Length Of Credit History
Have you been a borrower for long time? A lengthy track record of responsible credit use is good for your credit rating, which is obviously much more difficult to gain when you’re in your early twenties. This explains why oldergenerations typically have the best credit scores. The frequency with which you use your cards also plays a role, so if you have a credit card, use it a little bit to show that you can manage your debt responsibly.
Most Lending Institutions Require At Least A 600 Credit Score To Approve An Auto Loan Without A Downpayment
However, it is possible to purchase a vehicle with a score a score as low as 400. There are a lot of factors that determine your loan eligibility and what interest rate you are eligible for. These factors include:
- Are you paying money up-front. How much is the downpayment?

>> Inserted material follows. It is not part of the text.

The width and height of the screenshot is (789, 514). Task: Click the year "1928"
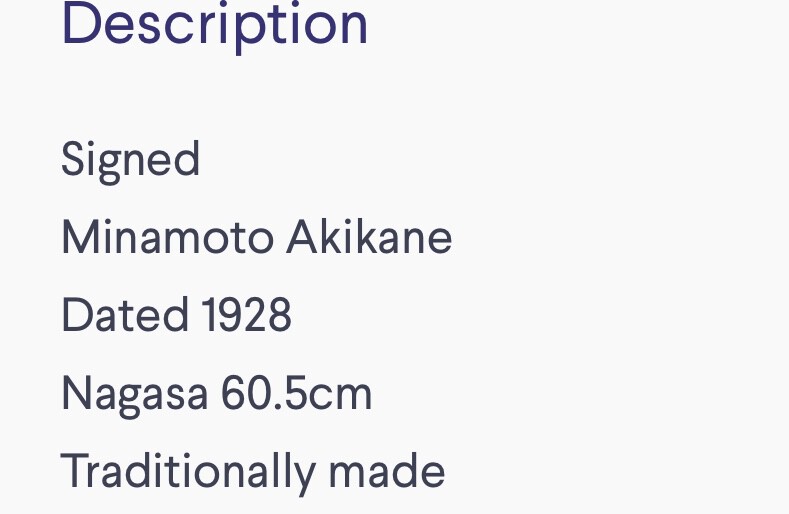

- Have you had past auto loans and did you pay them well?
- How much of a percieved risk is the bank taking to extend you this loan?
Regular Credit Score Vs Auto Credit Score
Your regular credit score, commonly known as your base credit score, is a general credit score that takes into account any type of credit account that you have when evaluating your risk as a borrower. On the other hand, your auto credit score measures your creditworthiness as it specifically pertains to auto loans. Again, although your regular credit score assigns you a credit score on a range of 300 to 850, an auto credit score assigns you a credit score on a range of 250 to 900.
The auto credit score was specifically designed to better predict the likelihood that a person will repay his or her car loan on time. Many experts believe that your auto credit score places a lot of weight on your history of handling auto loans. So, if you have a good history of repaying auto/car loans on time, you should have a good auto credit score.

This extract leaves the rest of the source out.